== Provided data

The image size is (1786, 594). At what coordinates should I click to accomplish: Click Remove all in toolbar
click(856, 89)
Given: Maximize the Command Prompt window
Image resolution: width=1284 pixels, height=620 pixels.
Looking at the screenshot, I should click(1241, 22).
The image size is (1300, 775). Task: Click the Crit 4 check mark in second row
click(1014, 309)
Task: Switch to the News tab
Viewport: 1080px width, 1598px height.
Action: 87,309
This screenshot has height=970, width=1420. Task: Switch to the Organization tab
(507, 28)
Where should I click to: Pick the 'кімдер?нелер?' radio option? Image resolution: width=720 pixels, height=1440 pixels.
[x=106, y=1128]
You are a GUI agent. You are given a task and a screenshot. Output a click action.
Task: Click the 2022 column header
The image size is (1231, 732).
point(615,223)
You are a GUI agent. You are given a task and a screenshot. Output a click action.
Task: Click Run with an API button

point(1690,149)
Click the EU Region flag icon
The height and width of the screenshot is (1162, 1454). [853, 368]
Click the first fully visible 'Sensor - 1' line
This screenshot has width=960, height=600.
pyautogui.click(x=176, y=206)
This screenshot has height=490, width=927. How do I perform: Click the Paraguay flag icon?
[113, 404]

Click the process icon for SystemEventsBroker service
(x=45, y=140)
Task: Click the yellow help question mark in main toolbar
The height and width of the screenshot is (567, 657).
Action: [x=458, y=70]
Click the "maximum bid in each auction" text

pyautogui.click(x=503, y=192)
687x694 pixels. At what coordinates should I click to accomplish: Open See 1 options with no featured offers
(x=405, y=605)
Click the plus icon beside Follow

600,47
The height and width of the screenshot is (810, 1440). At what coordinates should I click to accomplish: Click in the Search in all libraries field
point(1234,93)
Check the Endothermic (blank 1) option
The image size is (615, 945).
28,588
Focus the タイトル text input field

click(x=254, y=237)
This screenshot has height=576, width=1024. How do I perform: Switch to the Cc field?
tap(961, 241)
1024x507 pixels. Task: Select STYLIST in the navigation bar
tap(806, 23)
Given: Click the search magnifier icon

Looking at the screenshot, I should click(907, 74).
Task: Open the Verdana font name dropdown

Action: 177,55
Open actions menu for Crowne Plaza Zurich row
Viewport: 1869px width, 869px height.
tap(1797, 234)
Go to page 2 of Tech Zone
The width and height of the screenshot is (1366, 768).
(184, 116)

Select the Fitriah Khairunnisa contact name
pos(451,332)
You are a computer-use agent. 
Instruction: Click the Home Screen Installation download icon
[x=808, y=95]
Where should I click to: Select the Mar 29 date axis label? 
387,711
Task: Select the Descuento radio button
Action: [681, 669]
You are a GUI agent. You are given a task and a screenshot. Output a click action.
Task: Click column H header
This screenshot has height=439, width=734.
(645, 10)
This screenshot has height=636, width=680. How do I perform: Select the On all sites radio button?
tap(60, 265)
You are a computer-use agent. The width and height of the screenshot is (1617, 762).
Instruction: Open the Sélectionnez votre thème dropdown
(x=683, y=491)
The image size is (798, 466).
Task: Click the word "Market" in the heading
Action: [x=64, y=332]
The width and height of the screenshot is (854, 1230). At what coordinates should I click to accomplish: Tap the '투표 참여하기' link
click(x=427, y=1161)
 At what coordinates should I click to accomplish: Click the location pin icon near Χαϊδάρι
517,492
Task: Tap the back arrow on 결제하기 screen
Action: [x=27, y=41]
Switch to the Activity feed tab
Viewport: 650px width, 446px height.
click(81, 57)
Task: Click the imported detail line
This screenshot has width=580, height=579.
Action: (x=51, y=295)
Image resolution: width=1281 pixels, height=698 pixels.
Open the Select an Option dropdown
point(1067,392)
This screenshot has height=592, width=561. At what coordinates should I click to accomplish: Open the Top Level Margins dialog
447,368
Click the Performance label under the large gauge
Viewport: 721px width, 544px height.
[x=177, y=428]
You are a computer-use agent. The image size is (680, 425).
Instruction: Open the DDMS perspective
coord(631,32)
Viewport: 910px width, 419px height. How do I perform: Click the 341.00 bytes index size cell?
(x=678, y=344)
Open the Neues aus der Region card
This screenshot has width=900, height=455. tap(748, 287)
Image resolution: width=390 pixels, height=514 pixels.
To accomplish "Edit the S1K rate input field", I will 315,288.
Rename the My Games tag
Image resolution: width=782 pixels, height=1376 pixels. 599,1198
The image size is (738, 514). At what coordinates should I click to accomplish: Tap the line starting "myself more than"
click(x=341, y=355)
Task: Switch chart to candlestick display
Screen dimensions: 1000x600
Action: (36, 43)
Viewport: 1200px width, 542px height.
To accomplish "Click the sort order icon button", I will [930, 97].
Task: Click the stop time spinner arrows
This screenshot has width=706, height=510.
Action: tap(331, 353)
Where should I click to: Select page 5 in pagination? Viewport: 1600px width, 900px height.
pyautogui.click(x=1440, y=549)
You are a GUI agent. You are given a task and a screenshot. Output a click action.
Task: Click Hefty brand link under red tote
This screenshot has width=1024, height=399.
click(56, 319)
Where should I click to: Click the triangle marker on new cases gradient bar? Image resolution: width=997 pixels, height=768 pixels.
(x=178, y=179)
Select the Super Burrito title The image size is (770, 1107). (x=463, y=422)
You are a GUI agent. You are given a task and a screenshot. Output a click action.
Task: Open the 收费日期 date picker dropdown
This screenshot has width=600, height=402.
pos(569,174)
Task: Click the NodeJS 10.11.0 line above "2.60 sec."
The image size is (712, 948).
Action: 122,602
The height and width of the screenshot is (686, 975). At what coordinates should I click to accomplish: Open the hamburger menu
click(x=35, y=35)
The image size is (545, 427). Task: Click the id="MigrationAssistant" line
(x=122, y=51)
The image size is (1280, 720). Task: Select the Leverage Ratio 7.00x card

====

**Directions for this task:** Each record above should be output again exactly.

**Answer:**
The image size is (1786, 594). At what coordinates should I click to accomplish: Click Remove all in toolbar
click(856, 89)
Given: Maximize the Command Prompt window
Image resolution: width=1284 pixels, height=620 pixels.
Looking at the screenshot, I should click(1241, 22).
The image size is (1300, 775). Task: Click the Crit 4 check mark in second row
click(1014, 309)
Task: Switch to the News tab
Viewport: 1080px width, 1598px height.
Action: 87,309
This screenshot has height=970, width=1420. Task: Switch to the Organization tab
(507, 28)
Where should I click to: Pick the 'кімдер?нелер?' radio option? Image resolution: width=720 pixels, height=1440 pixels.
[x=106, y=1128]
You are a GUI agent. You are given a task and a screenshot. Output a click action.
Task: Click the 2022 column header
The image size is (1231, 732).
point(615,223)
You are a GUI agent. You are given a task and a screenshot. Output a click action.
Task: Click Run with an API button

point(1690,149)
Click the EU Region flag icon
The height and width of the screenshot is (1162, 1454). [853, 368]
Click the first fully visible 'Sensor - 1' line
This screenshot has width=960, height=600.
pyautogui.click(x=176, y=206)
This screenshot has height=490, width=927. How do I perform: Click the Paraguay flag icon?
[113, 404]

Click the process icon for SystemEventsBroker service
(x=45, y=140)
Task: Click the yellow help question mark in main toolbar
The height and width of the screenshot is (567, 657).
Action: [x=458, y=70]
Click the "maximum bid in each auction" text

pyautogui.click(x=503, y=192)
687x694 pixels. At what coordinates should I click to accomplish: Open See 1 options with no featured offers
(x=405, y=605)
Click the plus icon beside Follow

600,47
The height and width of the screenshot is (810, 1440). At what coordinates should I click to accomplish: Click in the Search in all libraries field
point(1234,93)
Check the Endothermic (blank 1) option
The image size is (615, 945).
28,588
Focus the タイトル text input field

click(x=254, y=237)
This screenshot has height=576, width=1024. How do I perform: Switch to the Cc field?
tap(961, 241)
1024x507 pixels. Task: Select STYLIST in the navigation bar
tap(806, 23)
Given: Click the search magnifier icon

Looking at the screenshot, I should click(907, 74).
Task: Open the Verdana font name dropdown

Action: 177,55
Open actions menu for Crowne Plaza Zurich row
Viewport: 1869px width, 869px height.
tap(1797, 234)
Go to page 2 of Tech Zone
The width and height of the screenshot is (1366, 768).
(184, 116)

Select the Fitriah Khairunnisa contact name
pos(451,332)
You are a computer-use agent. 
Instruction: Click the Home Screen Installation download icon
[x=808, y=95]
Where should I click to: Select the Mar 29 date axis label? 
387,711
Task: Select the Descuento radio button
Action: [681, 669]
You are a GUI agent. You are given a task and a screenshot. Output a click action.
Task: Click column H header
This screenshot has height=439, width=734.
(645, 10)
This screenshot has height=636, width=680. How do I perform: Select the On all sites radio button?
tap(60, 265)
You are a computer-use agent. The width and height of the screenshot is (1617, 762).
Instruction: Open the Sélectionnez votre thème dropdown
(x=683, y=491)
The image size is (798, 466).
Task: Click the word "Market" in the heading
Action: [x=64, y=332]
The width and height of the screenshot is (854, 1230). At what coordinates should I click to accomplish: Tap the '투표 참여하기' link
click(x=427, y=1161)
 At what coordinates should I click to accomplish: Click the location pin icon near Χαϊδάρι
517,492
Task: Tap the back arrow on 결제하기 screen
Action: [x=27, y=41]
Switch to the Activity feed tab
Viewport: 650px width, 446px height.
click(81, 57)
Task: Click the imported detail line
This screenshot has width=580, height=579.
Action: (x=51, y=295)
Image resolution: width=1281 pixels, height=698 pixels.
Open the Select an Option dropdown
point(1067,392)
This screenshot has height=592, width=561. At what coordinates should I click to accomplish: Open the Top Level Margins dialog
447,368
Click the Performance label under the large gauge
Viewport: 721px width, 544px height.
[x=177, y=428]
You are a computer-use agent. The image size is (680, 425).
Instruction: Open the DDMS perspective
coord(631,32)
Viewport: 910px width, 419px height. How do I perform: Click the 341.00 bytes index size cell?
(x=678, y=344)
Open the Neues aus der Region card
This screenshot has width=900, height=455. tap(748, 287)
Image resolution: width=390 pixels, height=514 pixels.
To accomplish "Edit the S1K rate input field", I will 315,288.
Rename the My Games tag
Image resolution: width=782 pixels, height=1376 pixels. 599,1198
The image size is (738, 514). At what coordinates should I click to accomplish: Tap the line starting "myself more than"
click(x=341, y=355)
Task: Switch chart to candlestick display
Screen dimensions: 1000x600
Action: (36, 43)
Viewport: 1200px width, 542px height.
To accomplish "Click the sort order icon button", I will [930, 97].
Task: Click the stop time spinner arrows
This screenshot has width=706, height=510.
Action: tap(331, 353)
Where should I click to: Select page 5 in pagination? Viewport: 1600px width, 900px height.
pyautogui.click(x=1440, y=549)
You are a GUI agent. You are given a task and a screenshot. Output a click action.
Task: Click Hefty brand link under red tote
This screenshot has width=1024, height=399.
click(56, 319)
Where should I click to: Click the triangle marker on new cases gradient bar? Image resolution: width=997 pixels, height=768 pixels.
(x=178, y=179)
Select the Super Burrito title The image size is (770, 1107). (x=463, y=422)
You are a GUI agent. You are given a task and a screenshot. Output a click action.
Task: Open the 收费日期 date picker dropdown
This screenshot has width=600, height=402.
pos(569,174)
Task: Click the NodeJS 10.11.0 line above "2.60 sec."
The image size is (712, 948).
Action: 122,602
The height and width of the screenshot is (686, 975). At what coordinates should I click to accomplish: Open the hamburger menu
click(x=35, y=35)
The image size is (545, 427). Task: Click the id="MigrationAssistant" line
(x=122, y=51)
The image size is (1280, 720). Task: Select the Leverage Ratio 7.00x card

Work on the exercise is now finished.